Exercise aim => Repeat the data word for word and skip the pictures.

(Data items)
•••

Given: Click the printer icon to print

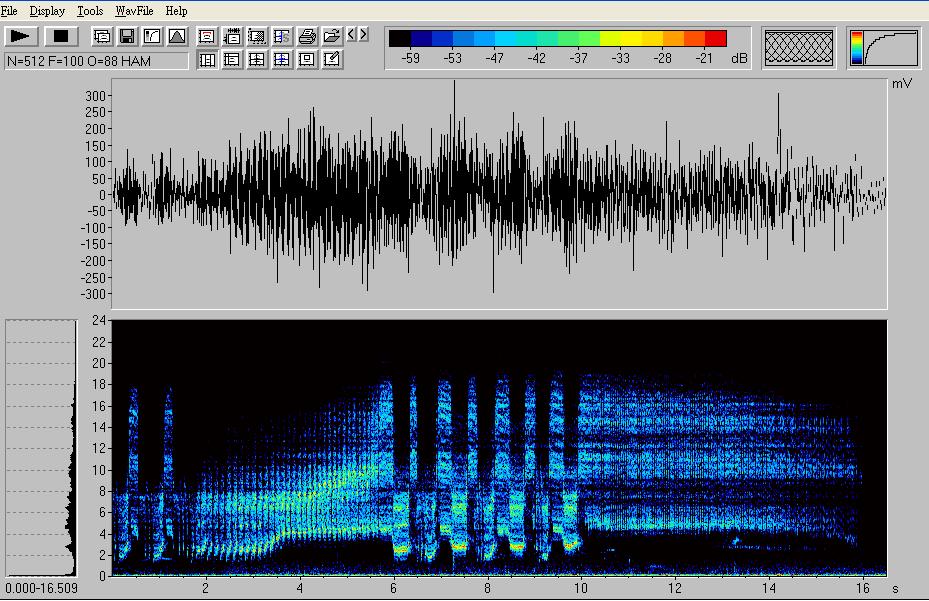Looking at the screenshot, I should pyautogui.click(x=307, y=37).
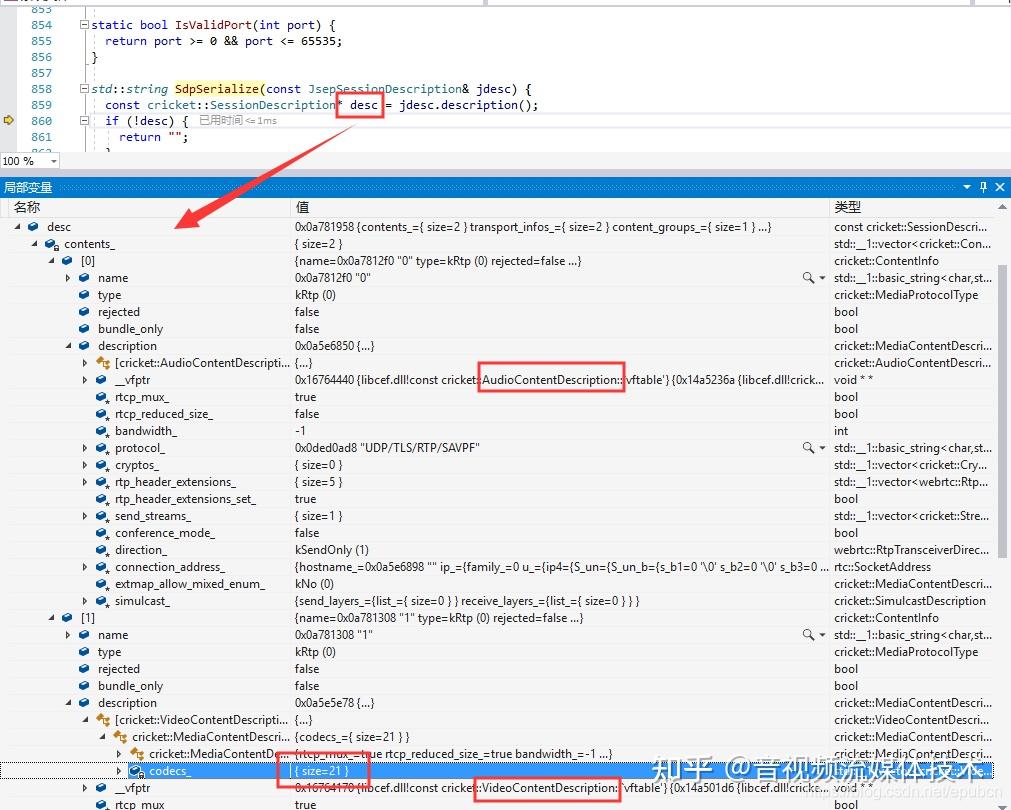This screenshot has height=810, width=1011.
Task: Click the magnifier icon in second name row
Action: point(808,635)
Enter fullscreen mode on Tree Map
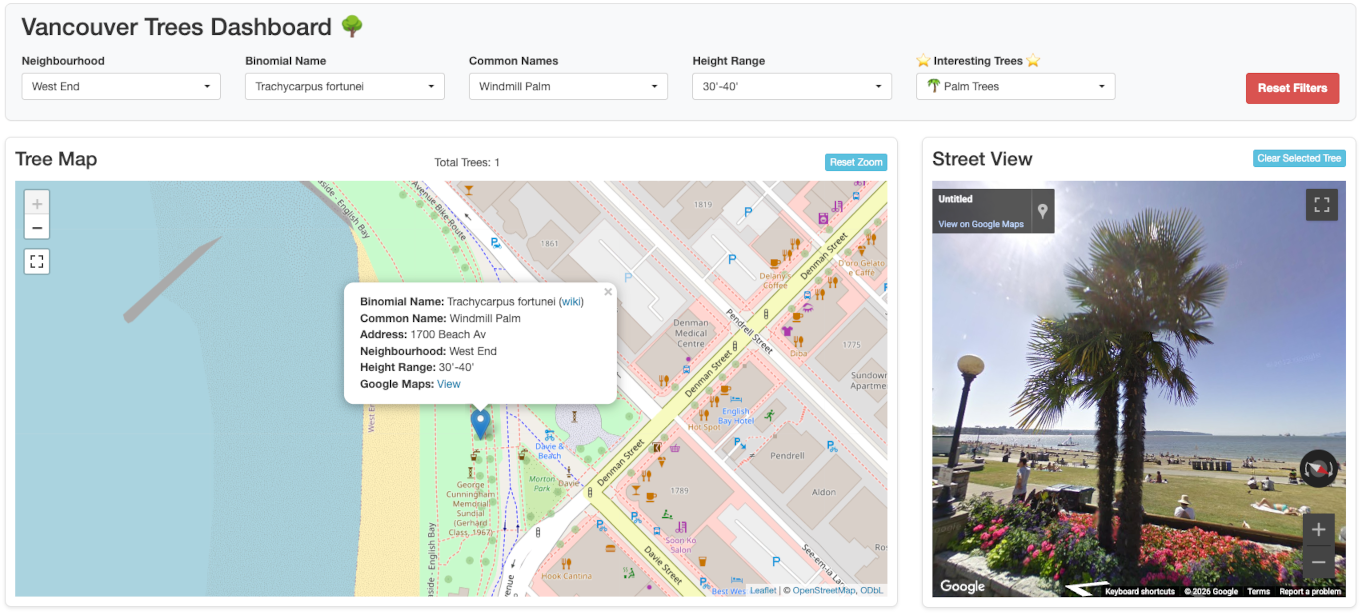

•••

Reply to the task =>
Given: Click the printer icon to print

Looking at the screenshot, I should pyautogui.click(x=307, y=37).
This screenshot has height=810, width=1011.
Task: Click the magnifier icon in second name row
Action: point(808,635)
Enter fullscreen mode on Tree Map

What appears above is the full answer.